Washington Heights and Inwood War Memorial

Upper Manhattan Memorial Rededication Nov. 7

Washington Heights and Inwood War Memorial
Washington Heights and Inwood War Memorial
A ceremony and remarks will be held in Mitchel Park to unveil the restored Washington Heights and Inwood War Memorial on November 7. This monument of three Doughboys was damaged by vandals and has been restored. There are memorial plaques that list the 357 local casualties; the majority are from New York soldiers of the 26th, 27th, 42nd, and 77th divisions. The ceremonies are hosted by NYC Parks and we are invited guests.

East Coast Doughboys will wear uniforms with helmets, cartridge belts, canteens, first-aid pouch, SBR bag, rifles if you have them. Overcoats are authorized. We will rally at 9:00 and the ceremony begins at 9:30 and lasts approximately 35 minutes.

About the Washington Heights and Inwood War Memorial (From World War I New York: A Guide to the City’s Enduring Ties to the Great War):

Sculptor Gertrude Vanderbilt Whitney created this heroic memorial where Broadway and St. Nicholas Avenue converge at West 167th Street. Whitney (1875-1942) was born into tremendous wealth as the great-granddaughter of transportation tycoon Cornelius Vanderbilt. Trained as an artist and sculptor, she used her status to promote the arts, and at 21 she married the banker Harry Payne Whitney. Invariably, press accounts of the era referred to her as “Mrs. H.P. Whitney” even as she founded the gallery and museum that bears her name today.
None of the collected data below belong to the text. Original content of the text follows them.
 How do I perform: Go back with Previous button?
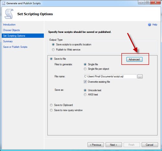[x=96, y=145]
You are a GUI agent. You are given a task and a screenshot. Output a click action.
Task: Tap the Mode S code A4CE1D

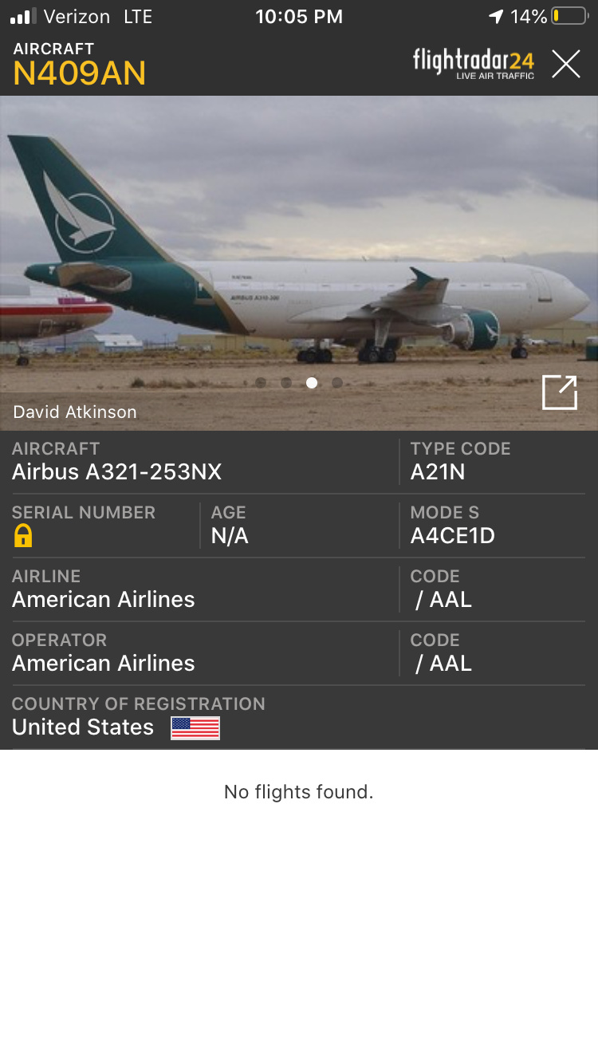point(453,536)
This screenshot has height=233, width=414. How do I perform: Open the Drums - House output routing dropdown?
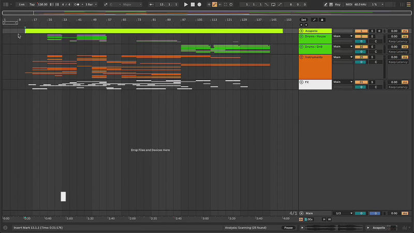pyautogui.click(x=343, y=36)
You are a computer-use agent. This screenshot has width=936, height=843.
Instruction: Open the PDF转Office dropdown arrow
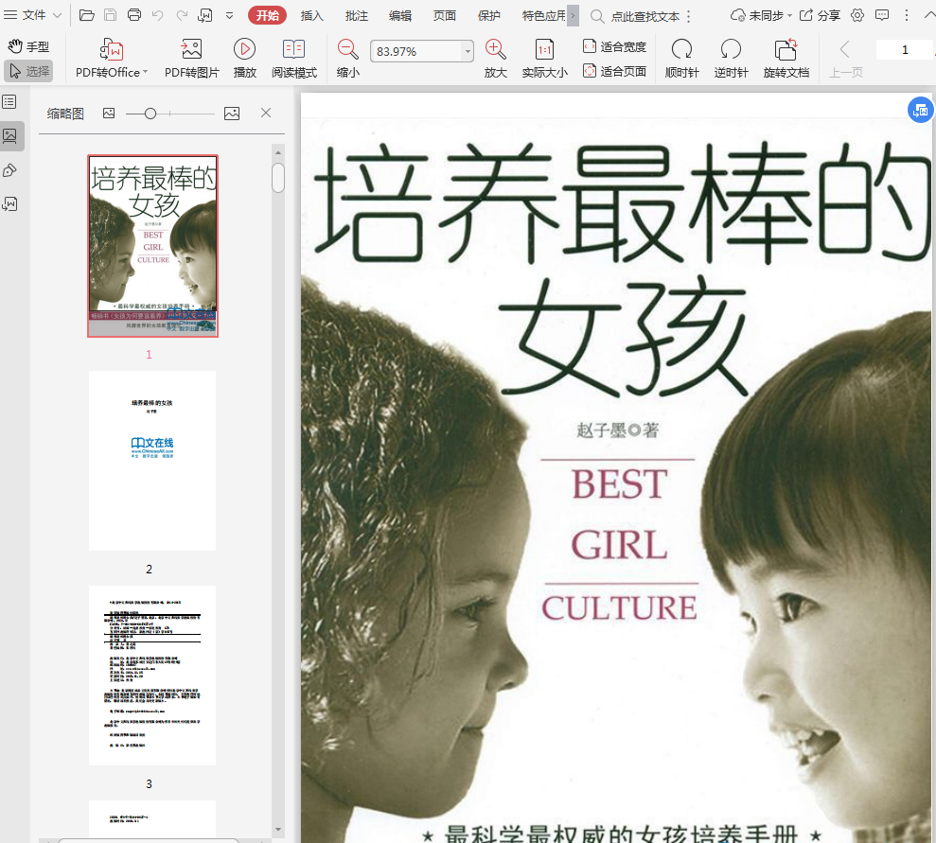pos(145,73)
During the war Whitney went to France and used her fantastic wealth to support the American Ambulance Hospital, later the American Red Cross Hospital No. 6, in the village of Juilly. Whitney gave funds for electricity, plumbing, and surgeons from the United States for the 200-bed hospital. In France she made drawings and sketches of battlefield tableaus. These became sculptures that she exhibited in 1919 at her studio in Greenwich Village at the same time she collaborated on the Arch of Victory on Broadway.

Out of this work came her designs for the Washington Heights and Inwood Memorial Association. The bronze sculpture was completed in just ten months. Her battlefield scene of three Doughboys trying to help each other in the heat of battle is a realistic depiction of men at war. Two are wounded and lost their steel helmets and are bareheaded; their puttees are askew. Only one has his rifle, with fixed bayonet, slung over his shoulder. The composition has stability and Whitney’s naturalistic style, combined with the trio forming a pyramid shape, enhances the gestures of the group. The architectural firm of Delano and Aldrich, who designed the circular granite pedestal, set twenty bronze star-shaped plaques listing the 357 local casualties. Inverted torches separate the war dead tablets around the elegant base. The torch is traditionally a symbol of life, but when inverted it symbolizes death. The memorial was dedicated on Memorial Day, May 30, 1922.

The park was named to honor Mayor John Purroy Mitchel, and a memorial flagstaff was added in 1941. In 1998 the monument received a cleaning and restoration, with a replica of the long-lost bayonet created. It was promptly stolen again and has been restored.